▸ **Task instructions**: Leave the pictures behind and repeat all the entries exactly.

Items from a dataset
=== Section Start ===

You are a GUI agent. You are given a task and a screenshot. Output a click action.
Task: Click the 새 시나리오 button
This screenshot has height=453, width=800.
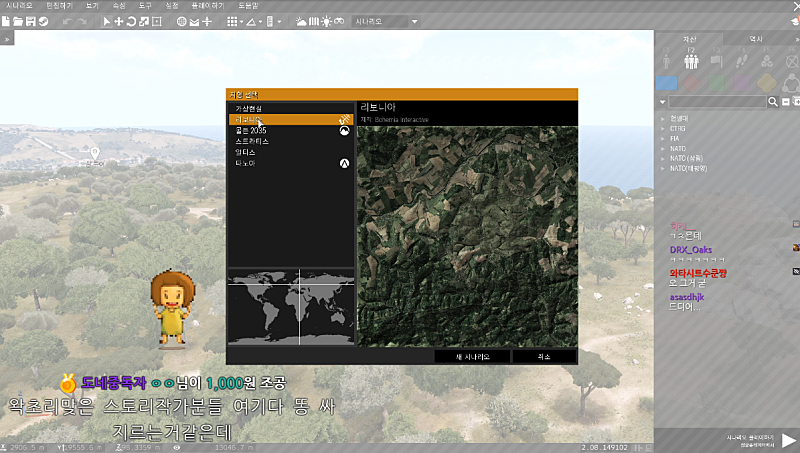(x=472, y=356)
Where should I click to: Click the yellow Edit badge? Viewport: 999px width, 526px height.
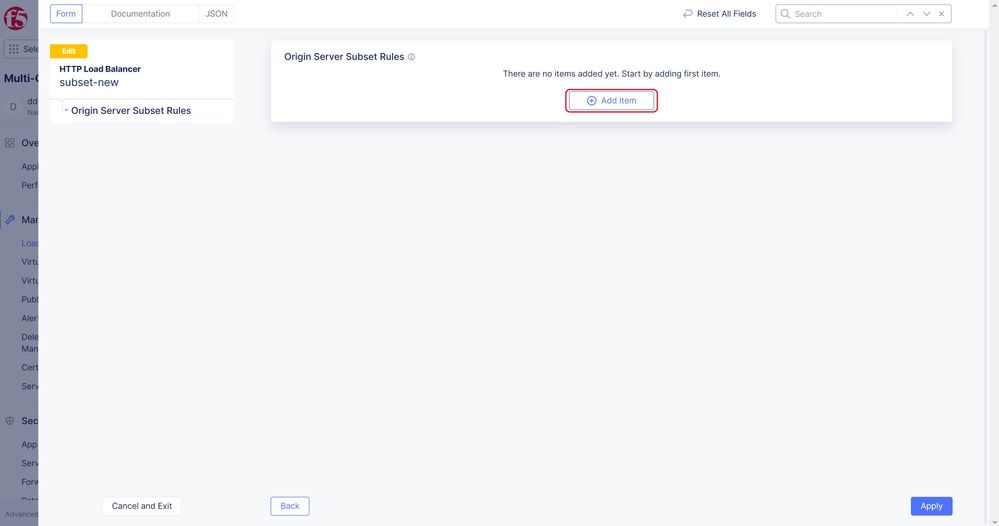[69, 51]
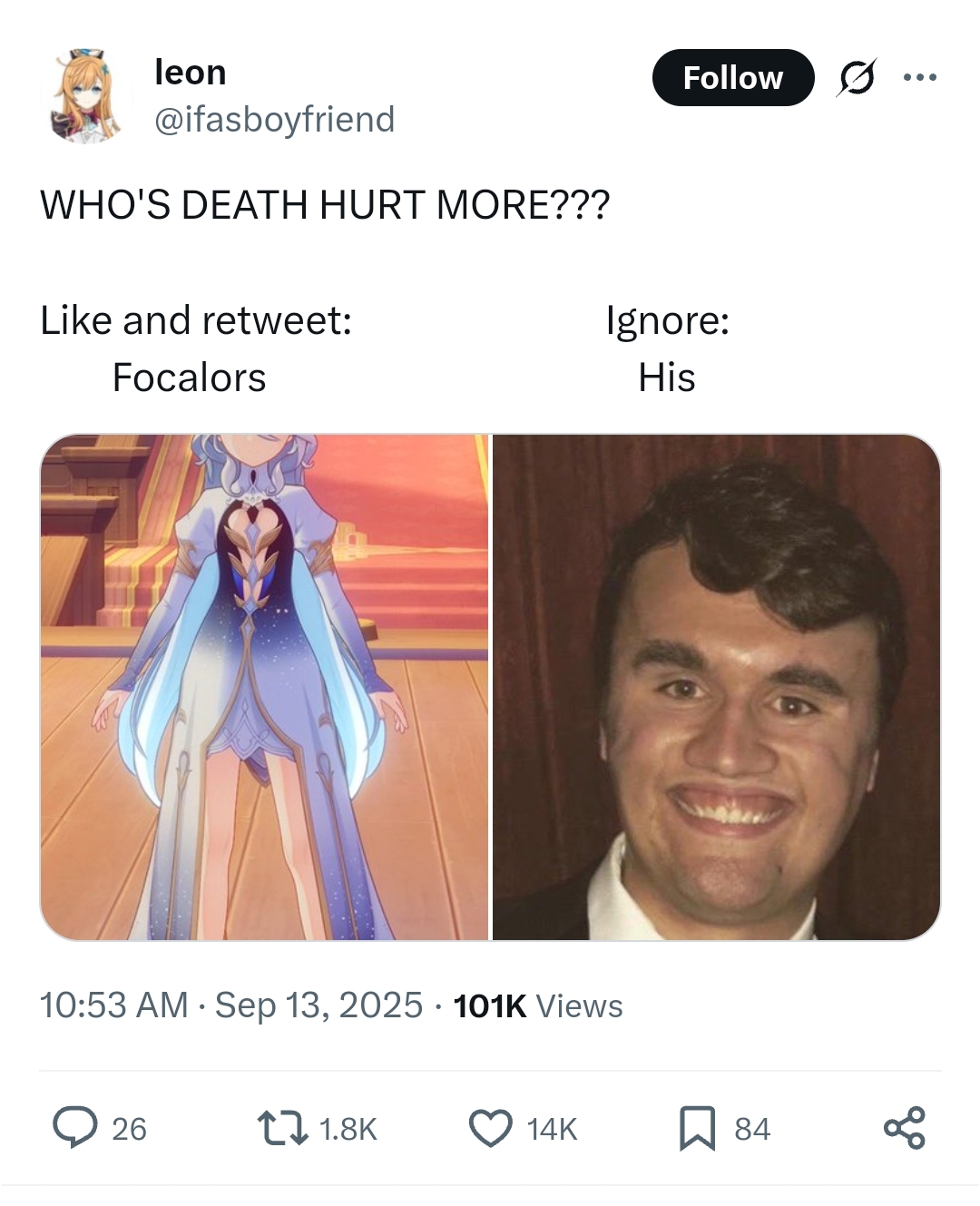The width and height of the screenshot is (980, 1206).
Task: Follow the leon account
Action: pos(733,78)
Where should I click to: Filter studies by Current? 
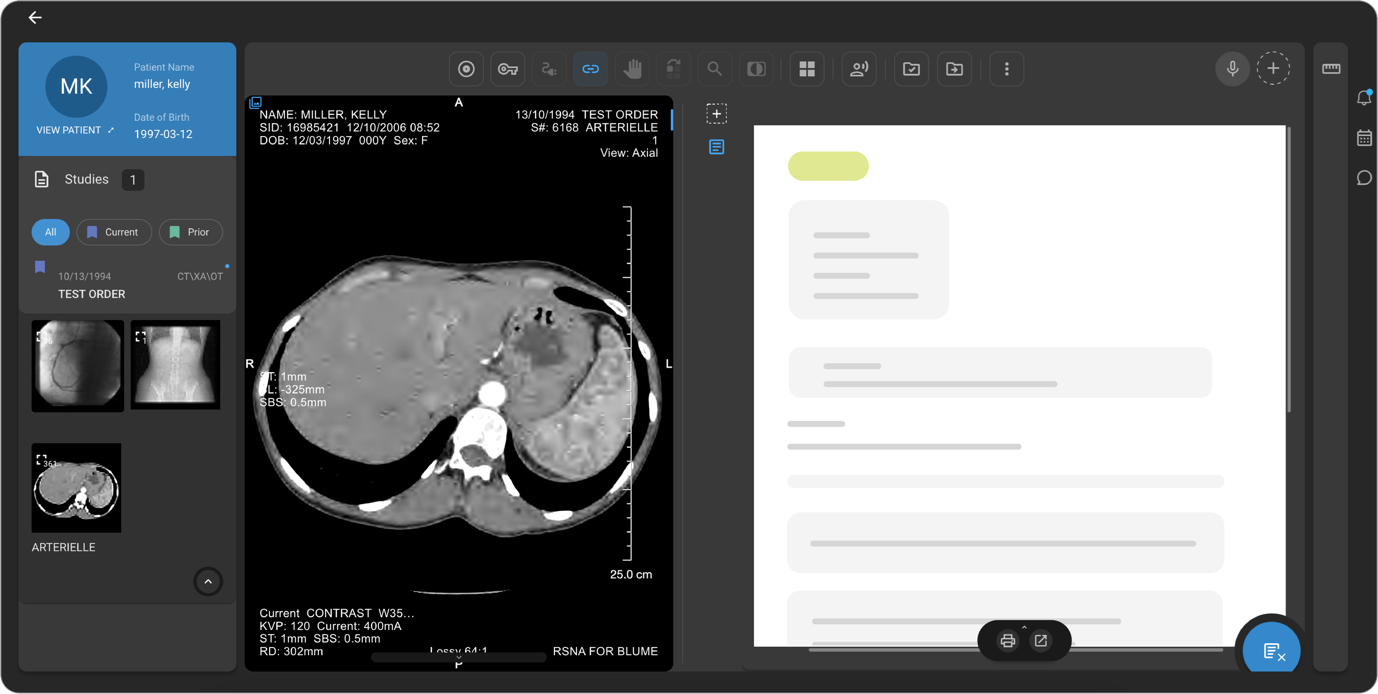click(113, 232)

=== Section End ===

▸ **Exercise solution**:
You are a GUI agent. You are given a task and a screenshot. Output a click action.
Task: Click the 새 시나리오 button
This screenshot has height=453, width=800.
(x=472, y=356)
Where should I click to: Click the yellow Edit badge? Viewport: 999px width, 526px height.
[69, 51]
The width and height of the screenshot is (980, 1206).
Task: Follow the leon account
Action: pos(733,78)
Where should I click to: Filter studies by Current? 
click(113, 232)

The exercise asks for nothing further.